■ Exercise text ■
——
The ring Sarkozy gave Bruni is a heart-shaped pink diamond “Cupidon” ring by Dior fine jewellery designer Victoire de Castellane.
“Coloured, or fancy diamonds as they are properly called, are indeed the hot thing in gemstones,” says Duncan Parker, vice-president at Harold Weinstein Associates in Toronto, which provides grading for diamonds. “We’re probably seeing five to 10 times as many coloured diamonds coming through the lab as we may have seen five years ago.”
Last December at an auction in Sotheby’s Hong Kong, a 6.04-carat blue diamond sold at $1.2-million per carat for a total of $8-million, the highest amount paid per carat for a diamond at auction.
Diamonds are rare and coloured diamonds are very rare, “the top of the gem category” says Mr. Parker. “They can be pretty much any colour, but the most rare is red. You hardly ever see that. For the natural pinks, you might find one carat in a thousand. For a certain pinkish/purple, perhaps one in a million.”
After that, the most sought-after are the blues, pinks, purples, greens and yellows. Greys and browns have historically been considered the lesser of the coloured diamonds, but even brown diamonds have become trendy lately.
——
Stored data
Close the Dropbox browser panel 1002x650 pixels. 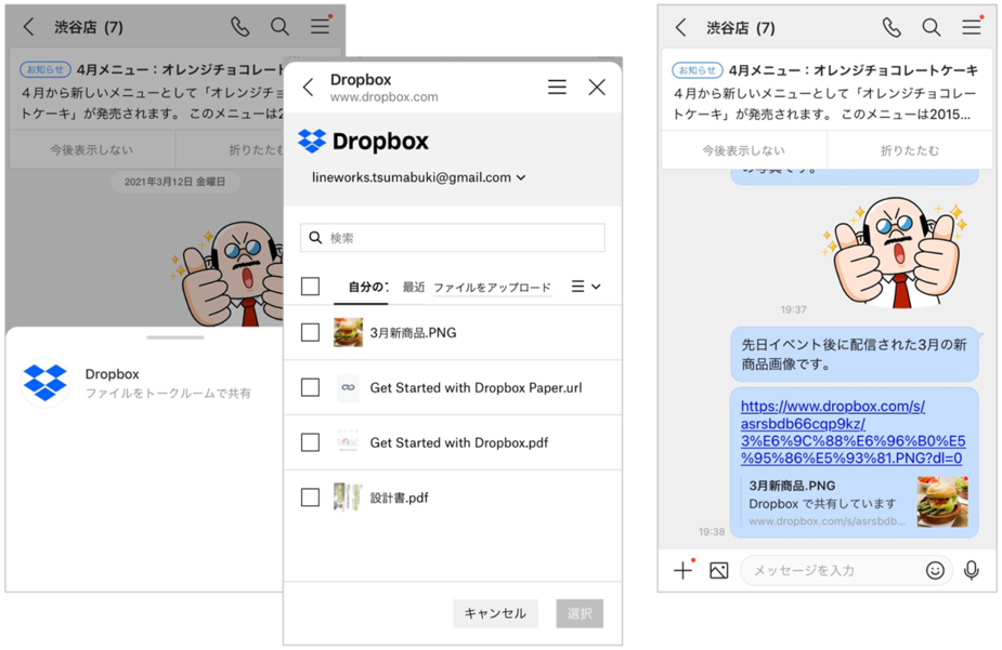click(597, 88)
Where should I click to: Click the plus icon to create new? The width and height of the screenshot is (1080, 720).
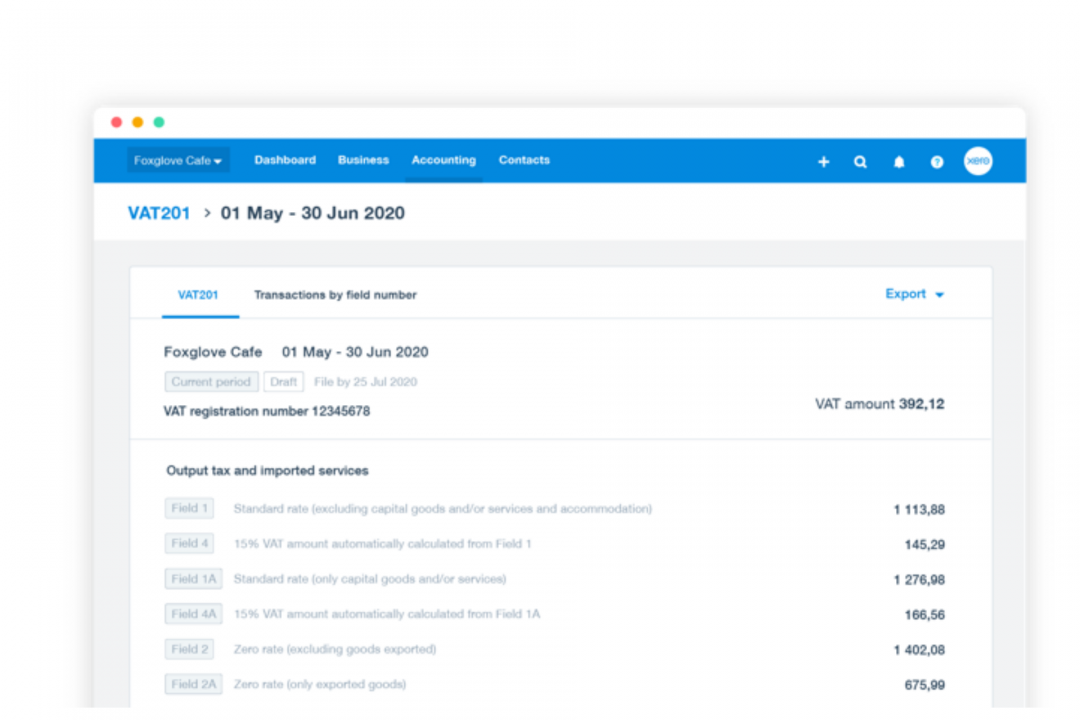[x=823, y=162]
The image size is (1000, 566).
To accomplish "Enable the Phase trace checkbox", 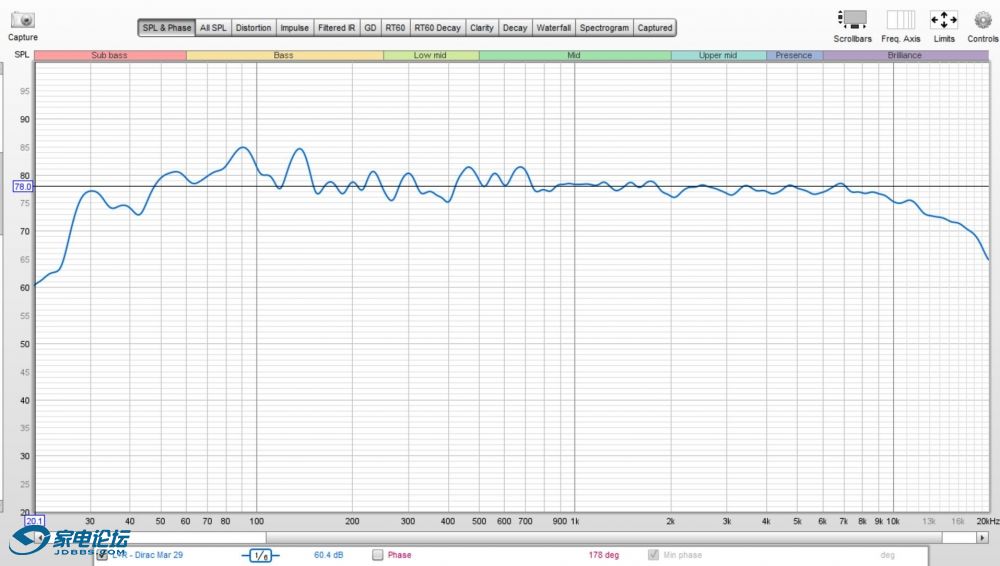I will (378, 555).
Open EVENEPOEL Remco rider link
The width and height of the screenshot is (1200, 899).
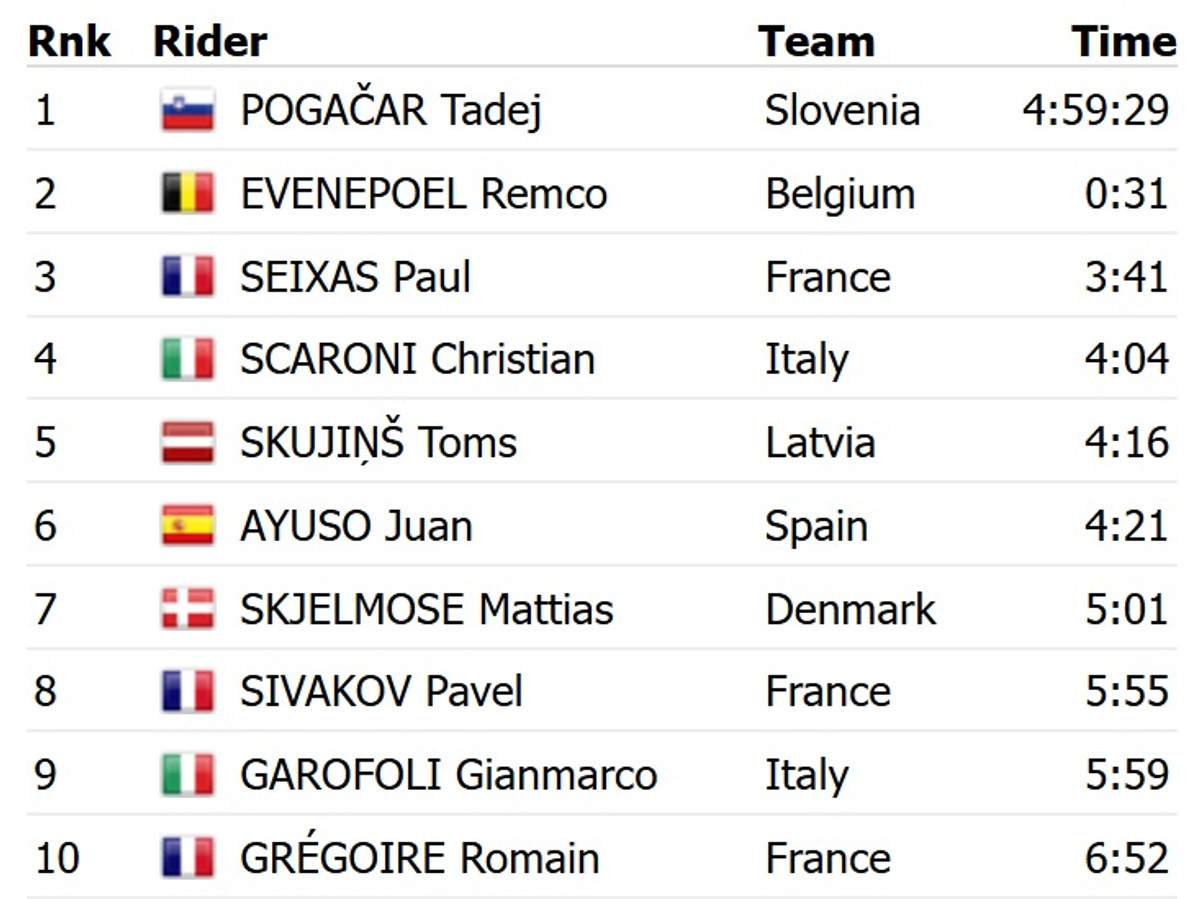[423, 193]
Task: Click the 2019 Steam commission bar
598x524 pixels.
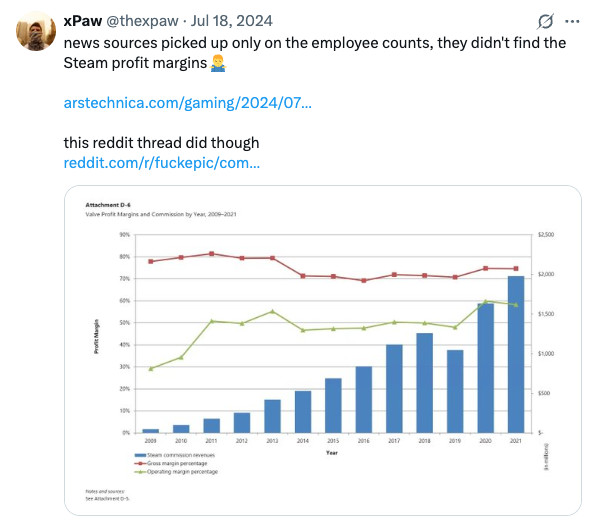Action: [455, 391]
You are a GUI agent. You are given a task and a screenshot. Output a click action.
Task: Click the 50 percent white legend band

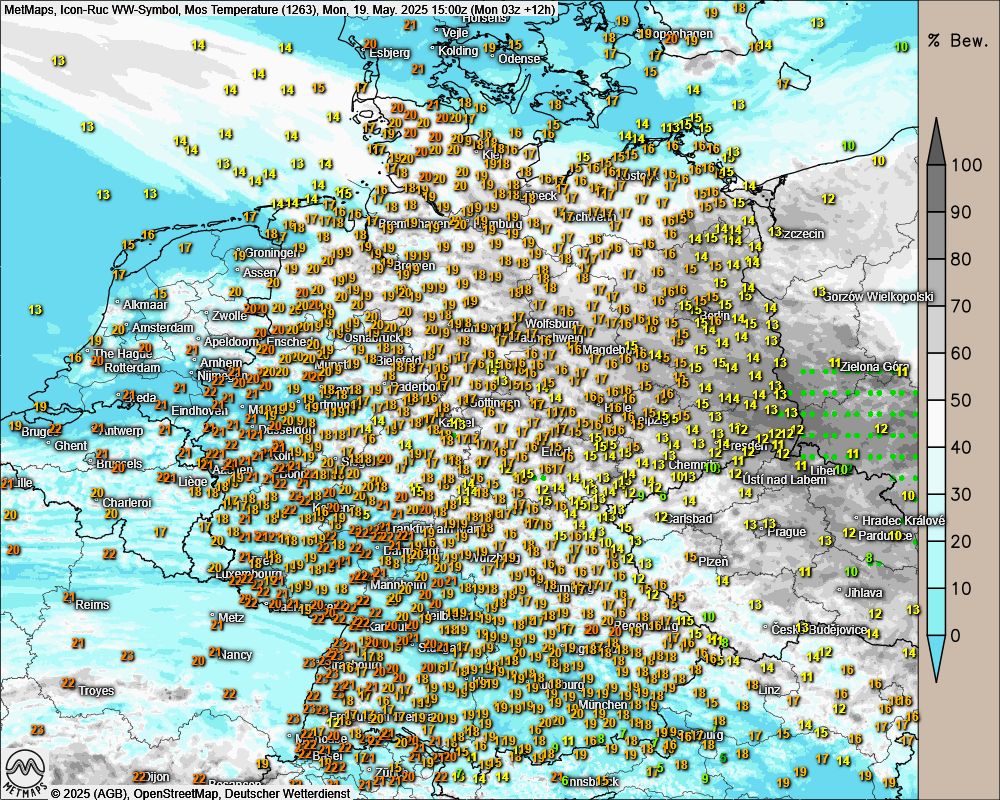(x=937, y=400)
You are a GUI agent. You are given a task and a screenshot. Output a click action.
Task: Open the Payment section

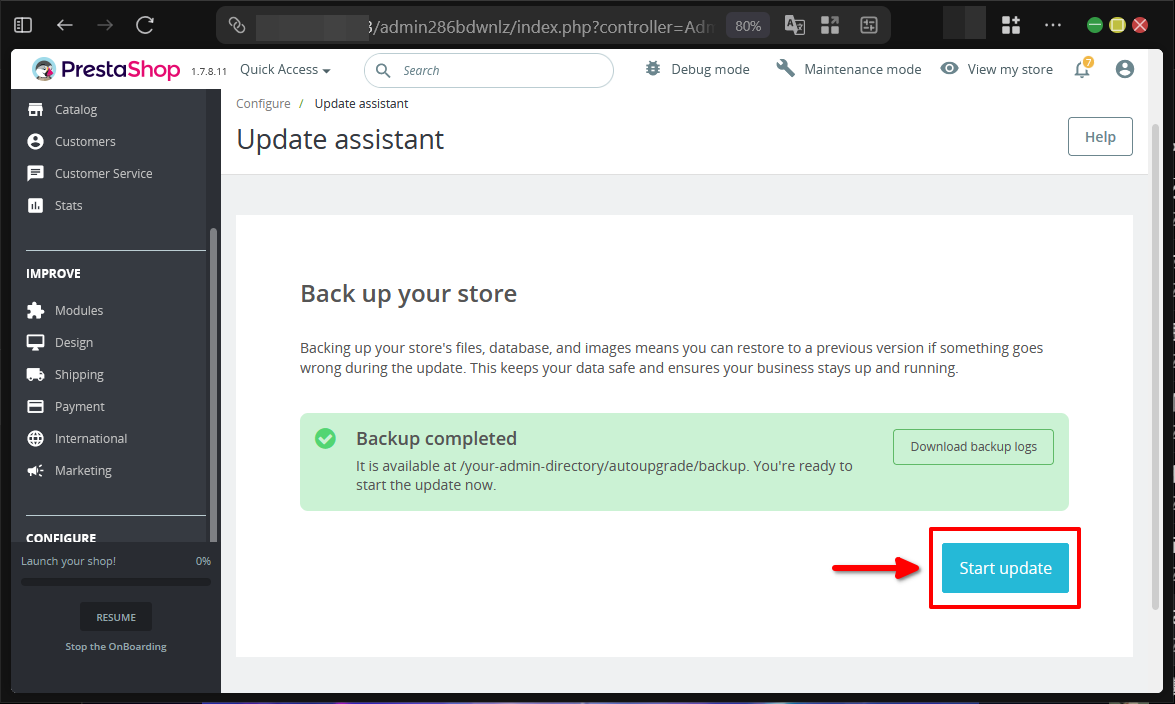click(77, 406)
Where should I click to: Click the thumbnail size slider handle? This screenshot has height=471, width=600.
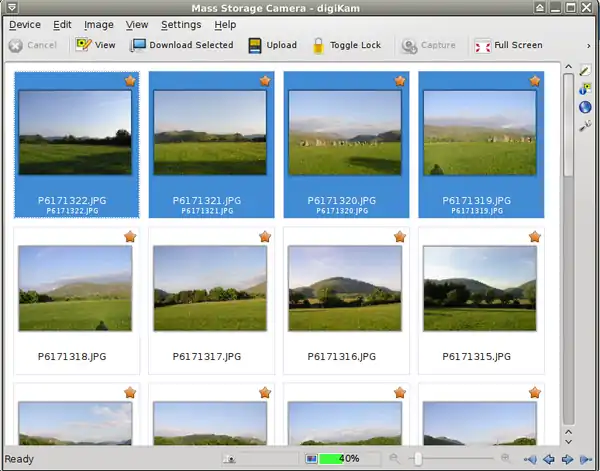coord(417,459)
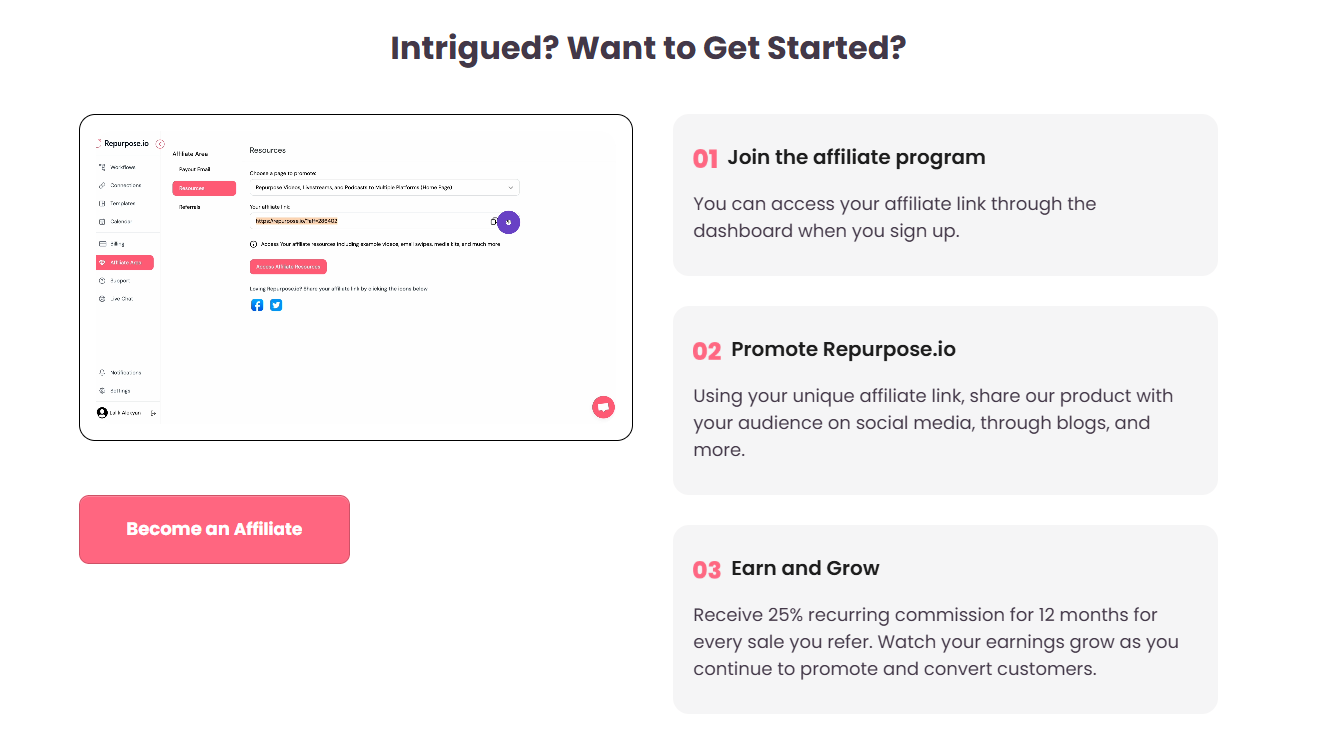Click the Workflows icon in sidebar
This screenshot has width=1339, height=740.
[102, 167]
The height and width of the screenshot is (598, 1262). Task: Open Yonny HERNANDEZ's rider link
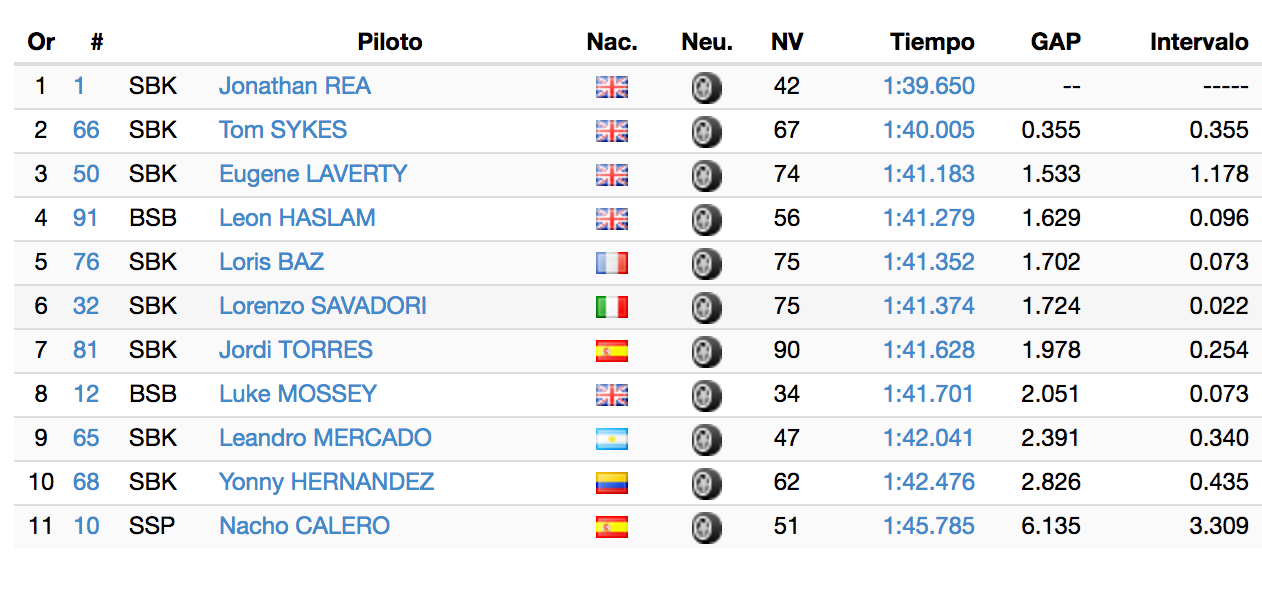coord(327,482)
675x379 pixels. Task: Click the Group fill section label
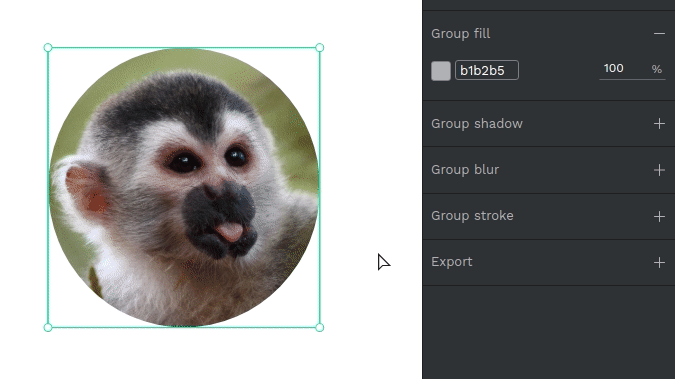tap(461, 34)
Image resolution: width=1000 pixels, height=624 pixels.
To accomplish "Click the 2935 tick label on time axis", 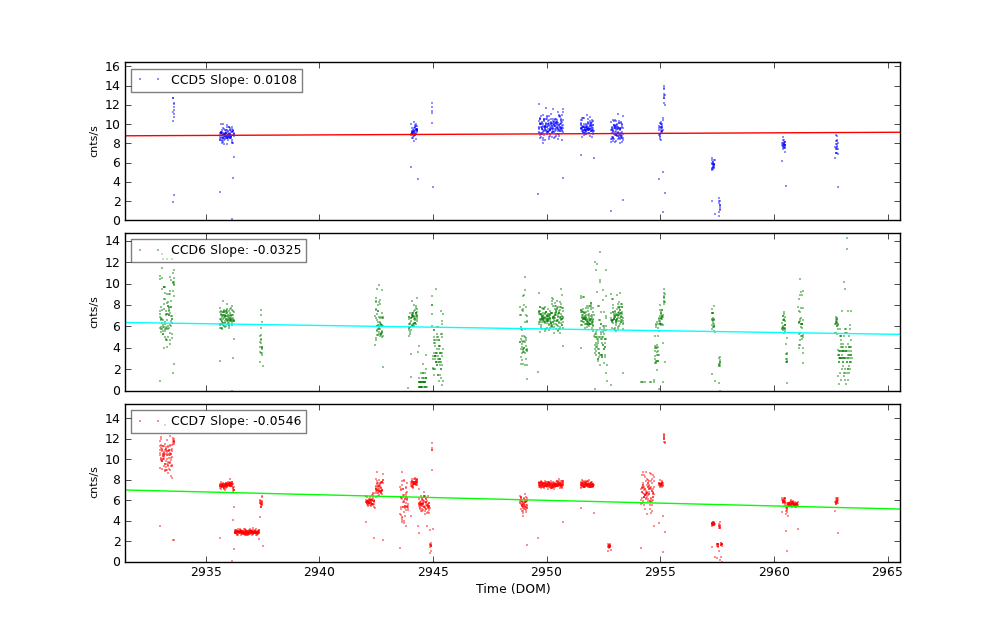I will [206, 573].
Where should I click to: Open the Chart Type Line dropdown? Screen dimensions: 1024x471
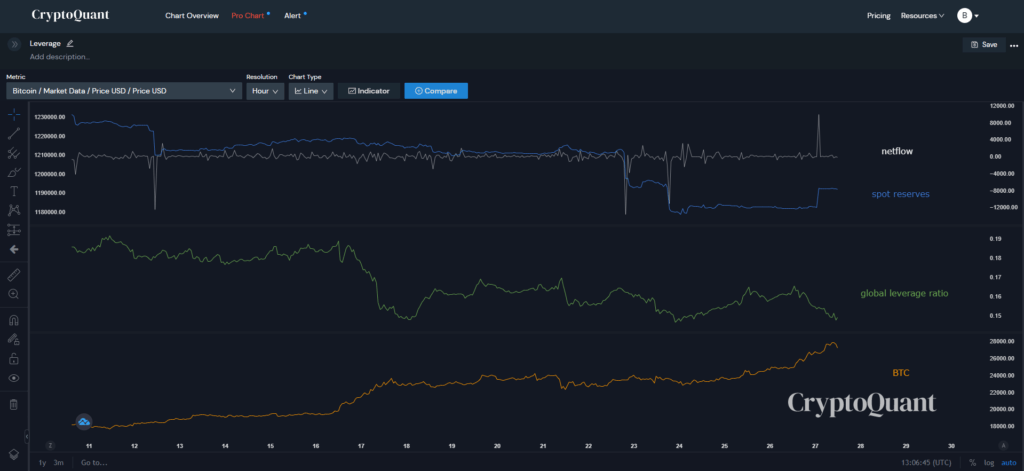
——
■ Directions ■
In the text on coloured diamonds, which diamond colour does Duncan Parker call the rarest?

■ Response to this exercise ■
Red.